• [Your goal]
Your answer should hold only the lines from the one containing "You are a GUI" through the last line below, copied exactly; pictures stay out.

• [Input records]
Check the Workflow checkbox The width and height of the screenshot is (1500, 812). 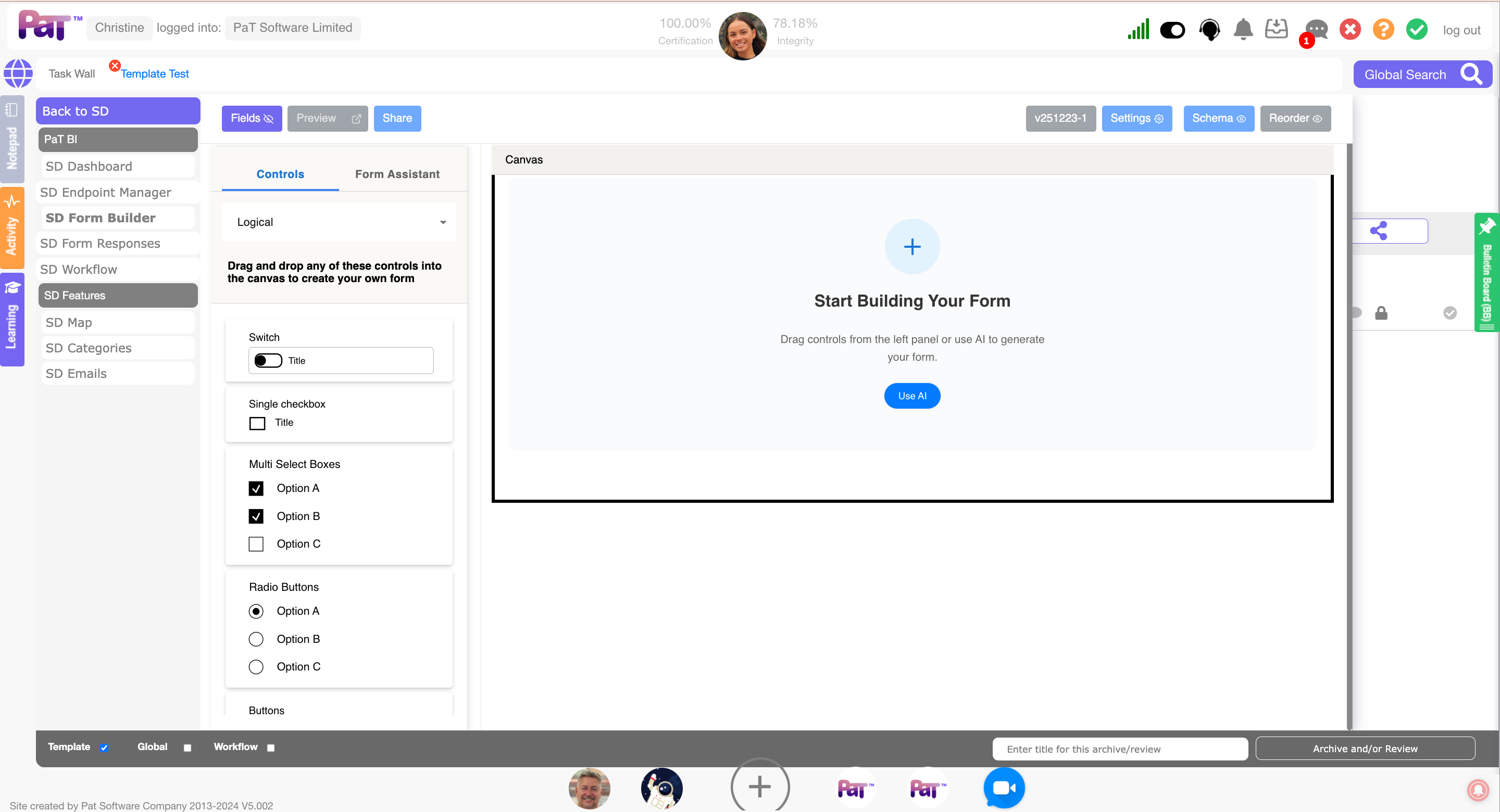(271, 748)
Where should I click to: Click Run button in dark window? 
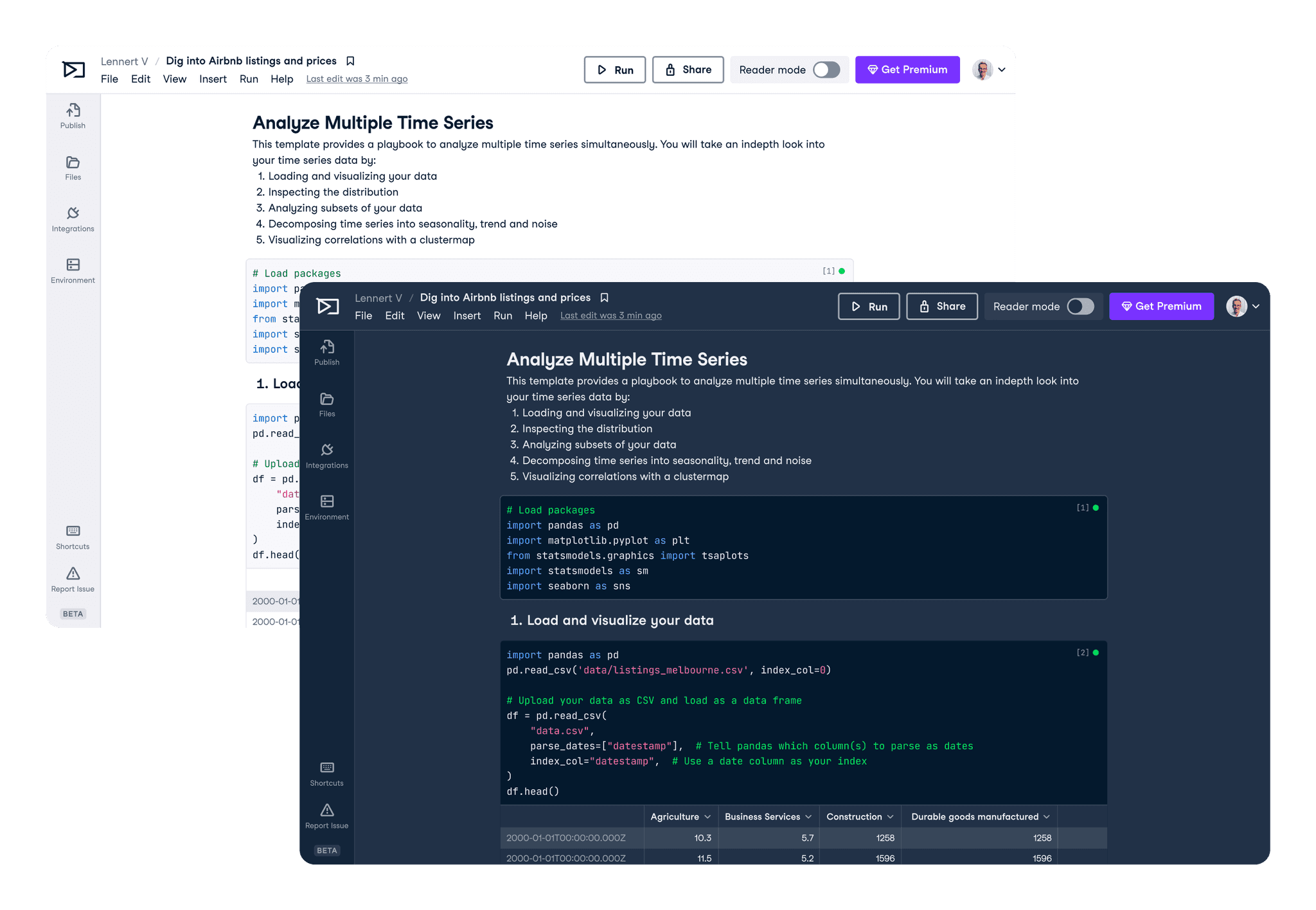[x=868, y=307]
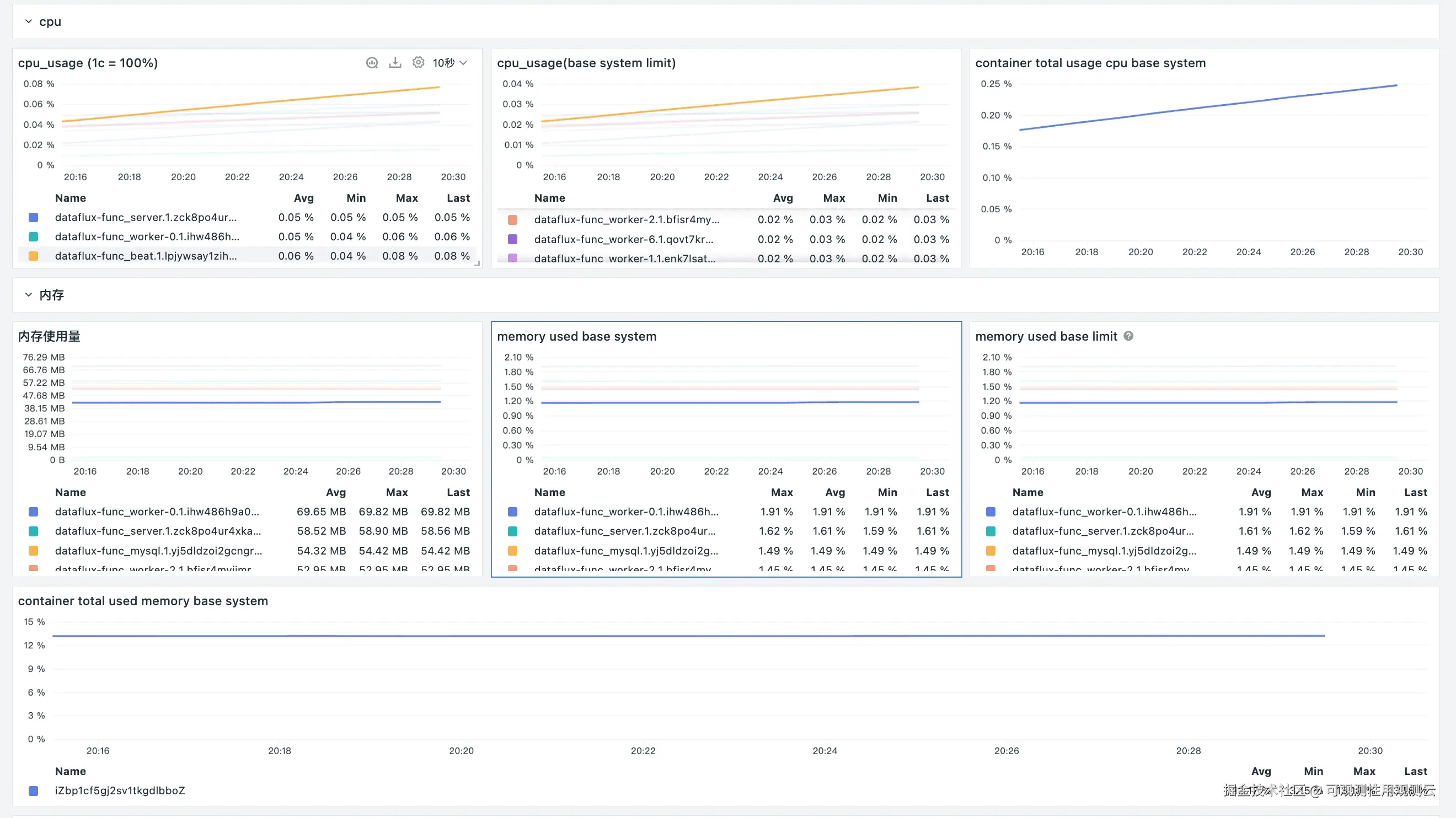1456x818 pixels.
Task: Click the download icon on cpu_usage panel
Action: tap(395, 63)
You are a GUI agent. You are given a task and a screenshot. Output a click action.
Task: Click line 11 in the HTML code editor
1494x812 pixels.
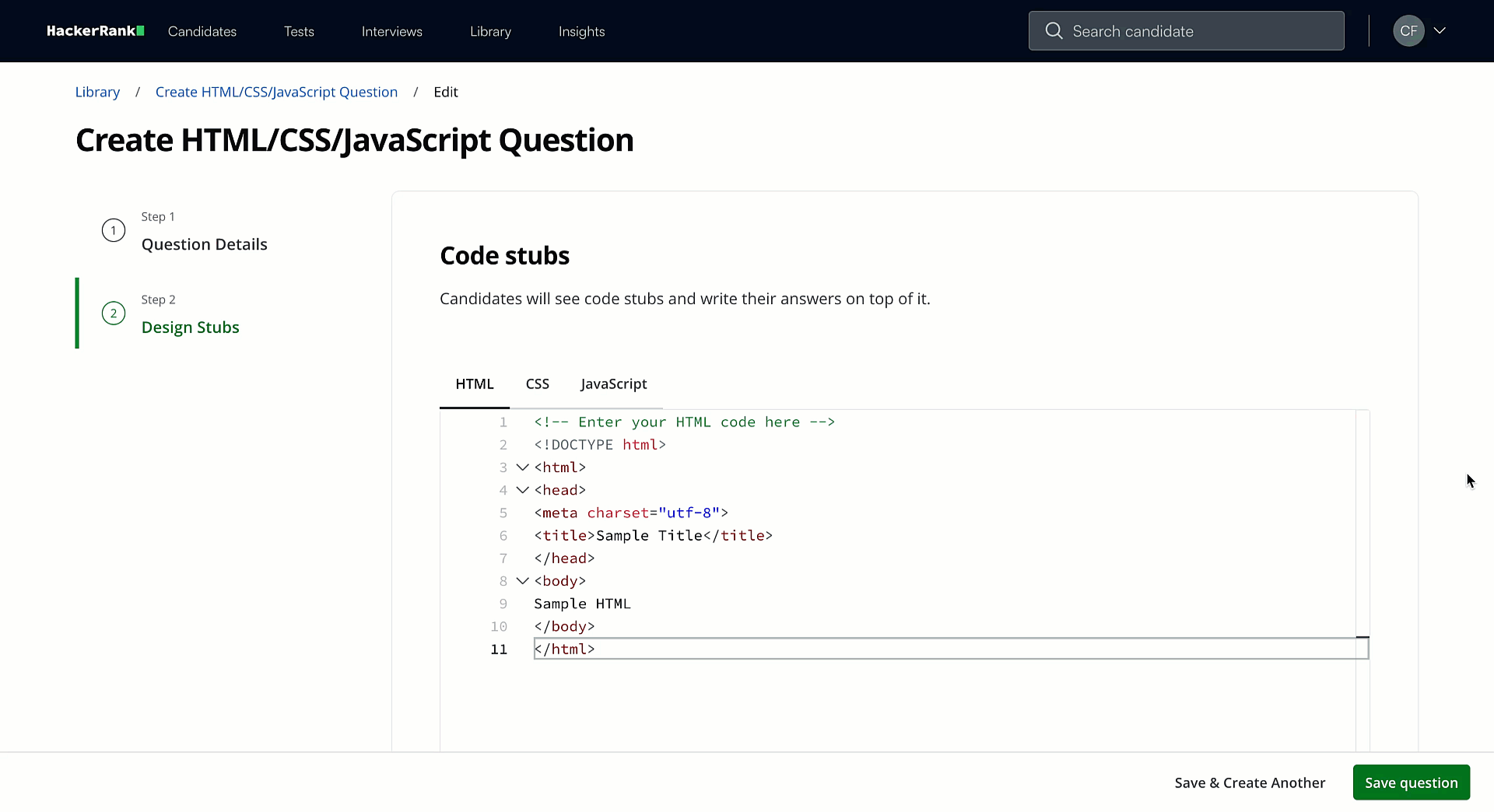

• [Task solution]
You are a GUI agent. You are given a task and a screenshot. Output a click action.
Task: Click line 11 in the HTML code editor
1494x812 pixels.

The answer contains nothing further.